BEGIN DATA

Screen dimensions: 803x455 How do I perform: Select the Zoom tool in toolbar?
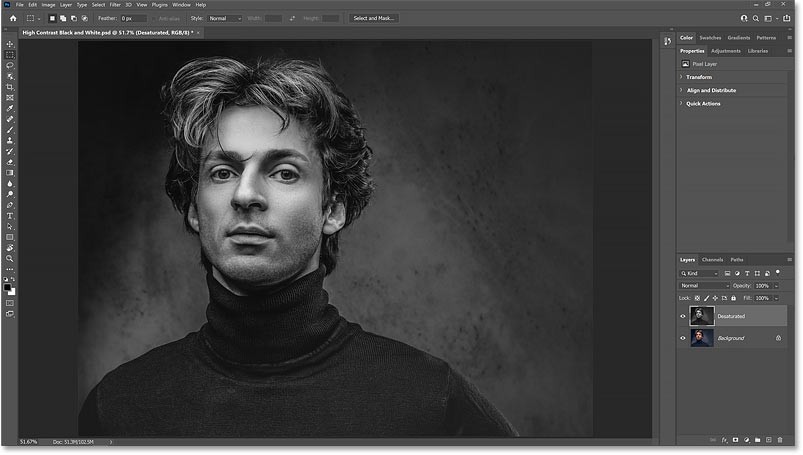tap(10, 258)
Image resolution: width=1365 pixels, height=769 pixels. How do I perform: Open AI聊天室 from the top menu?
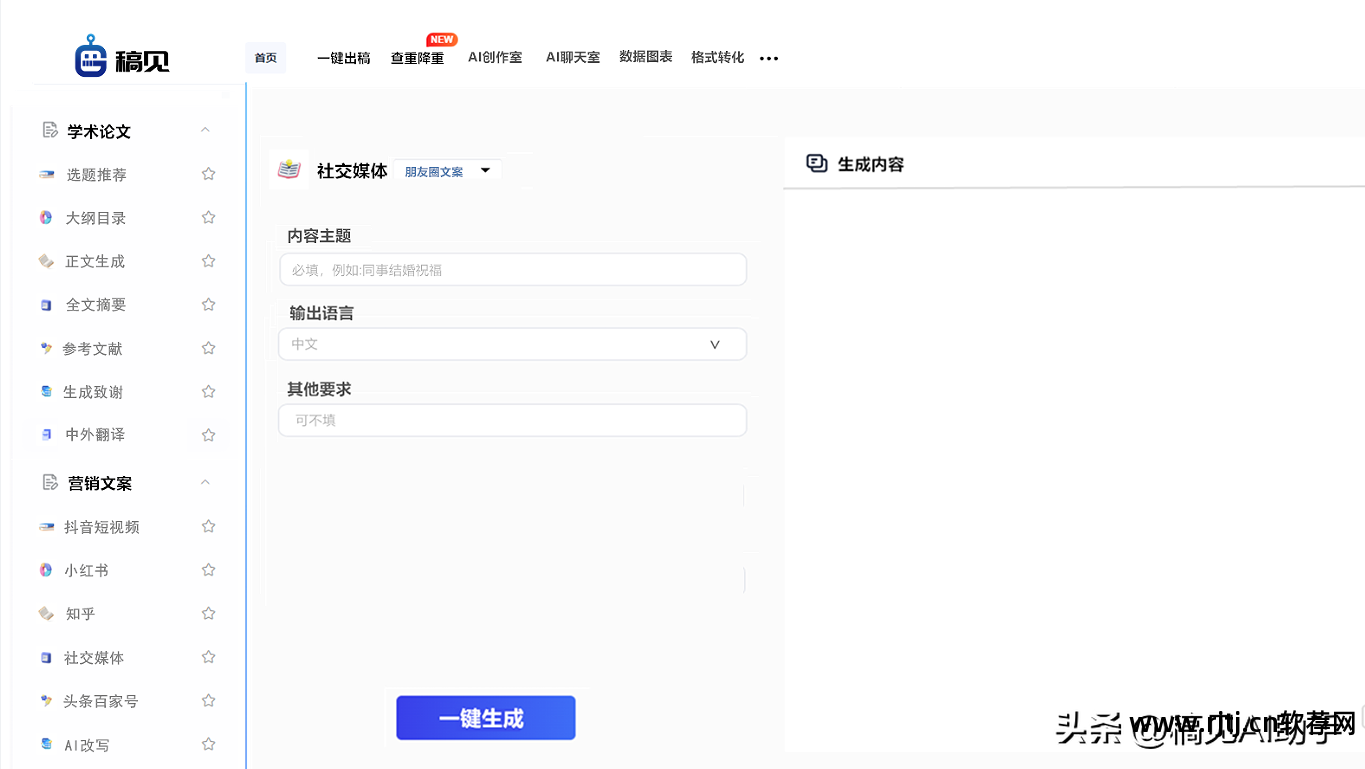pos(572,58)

END DATA
BEGIN DATA

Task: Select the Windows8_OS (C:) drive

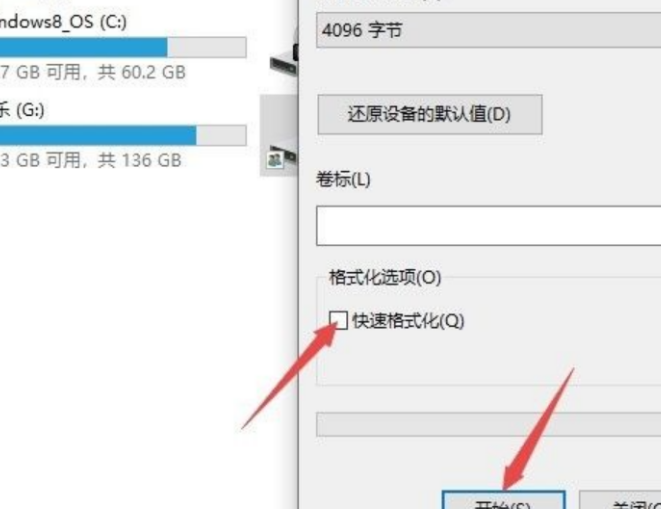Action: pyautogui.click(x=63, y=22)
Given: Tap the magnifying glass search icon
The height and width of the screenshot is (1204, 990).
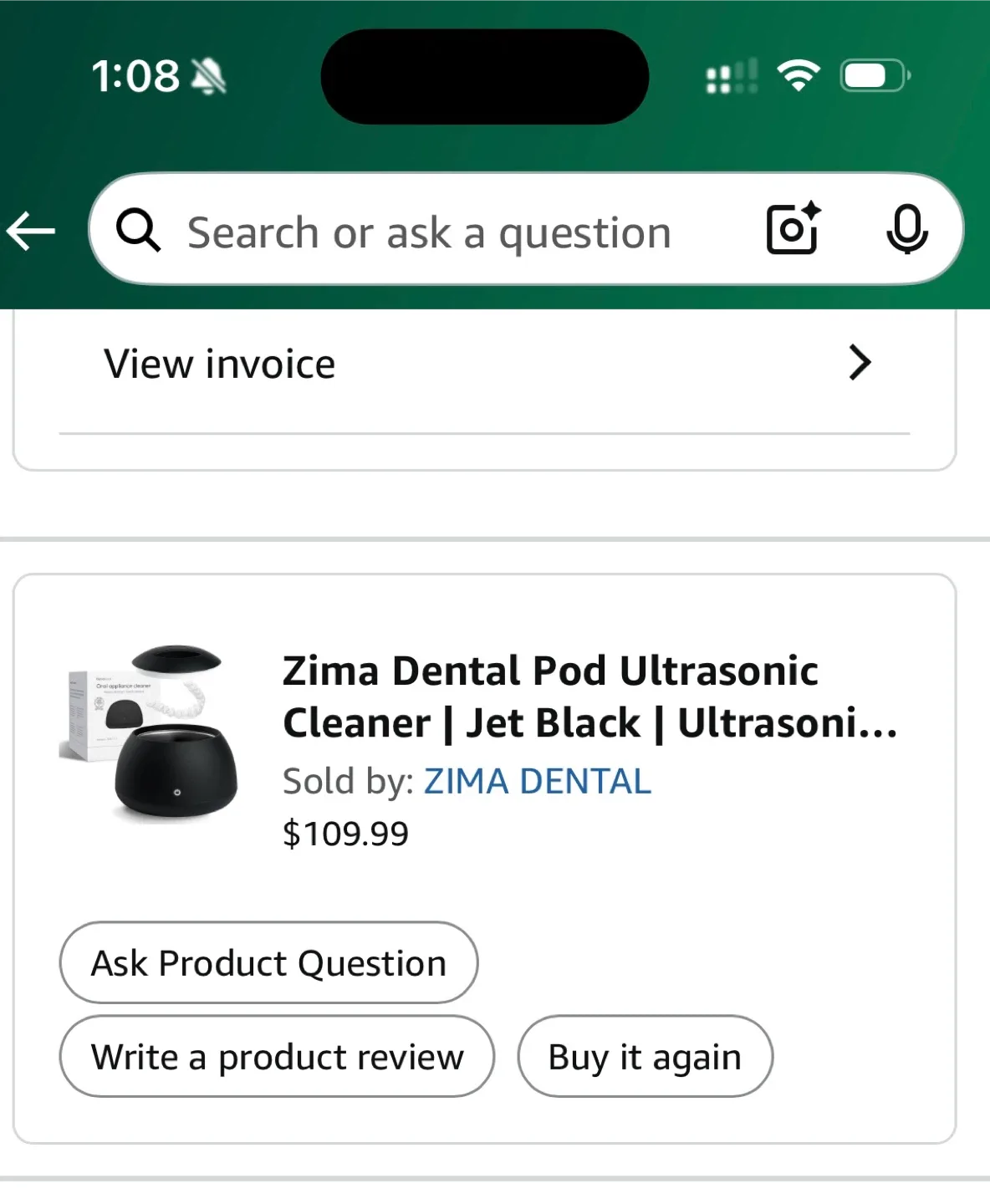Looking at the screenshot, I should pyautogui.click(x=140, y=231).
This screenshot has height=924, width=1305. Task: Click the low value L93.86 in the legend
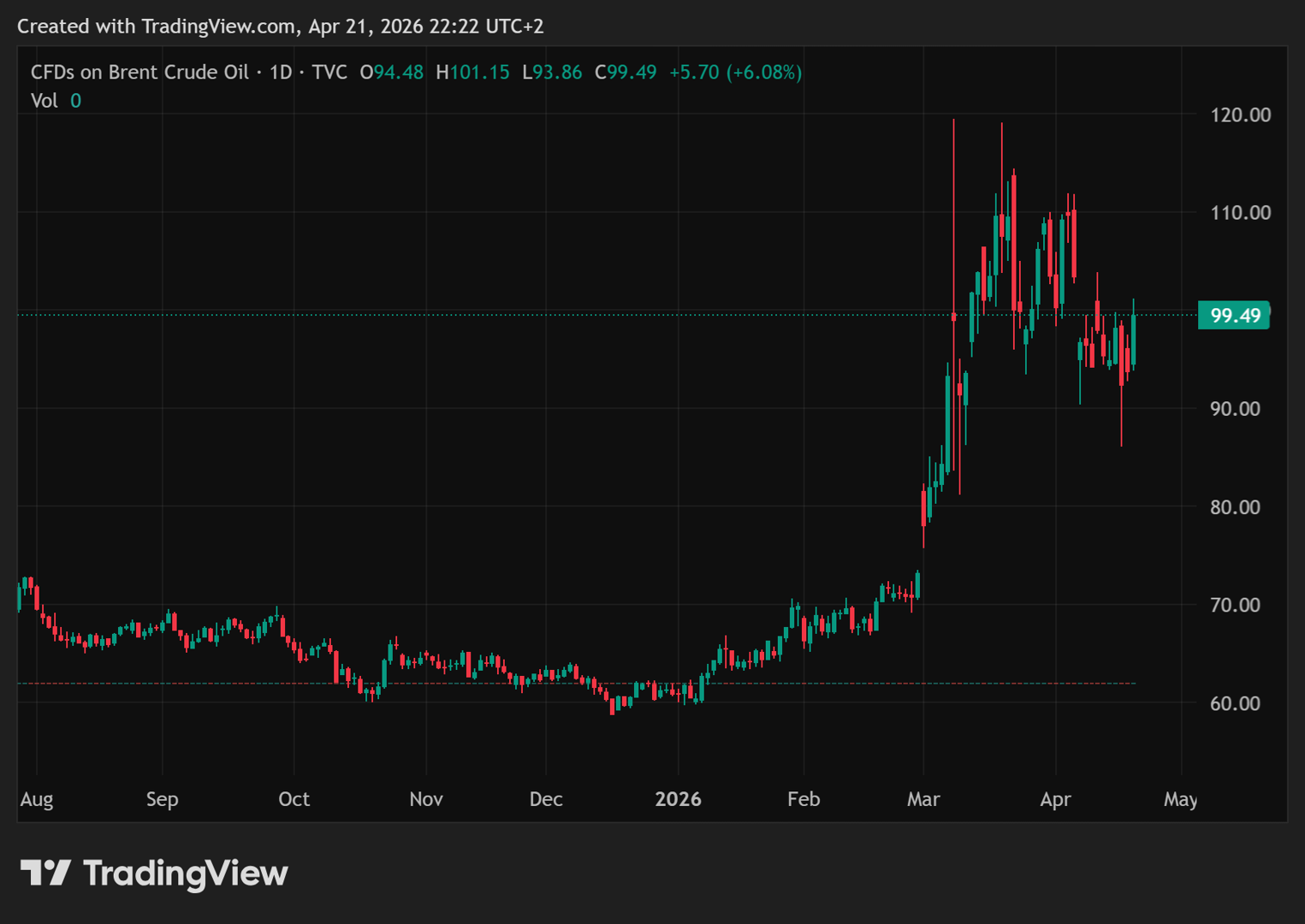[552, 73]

END DATA

WHAT IS REQUIRED – In the stretch of the listing from the line containing "Screen dimensions: 803x455" through the line containing "pos(572,58)", please replace "toolbar" with "sidebar" and give those lines again with nothing else changed and the pictures left out.

SOLUTION FOR THIS PROBLEM –
Screen dimensions: 803x455 How do I perform: Select the Zoom tool in sidebar?
tap(10, 258)
Image resolution: width=1365 pixels, height=769 pixels. How do I perform: Open AI聊天室 from the top menu?
pos(572,58)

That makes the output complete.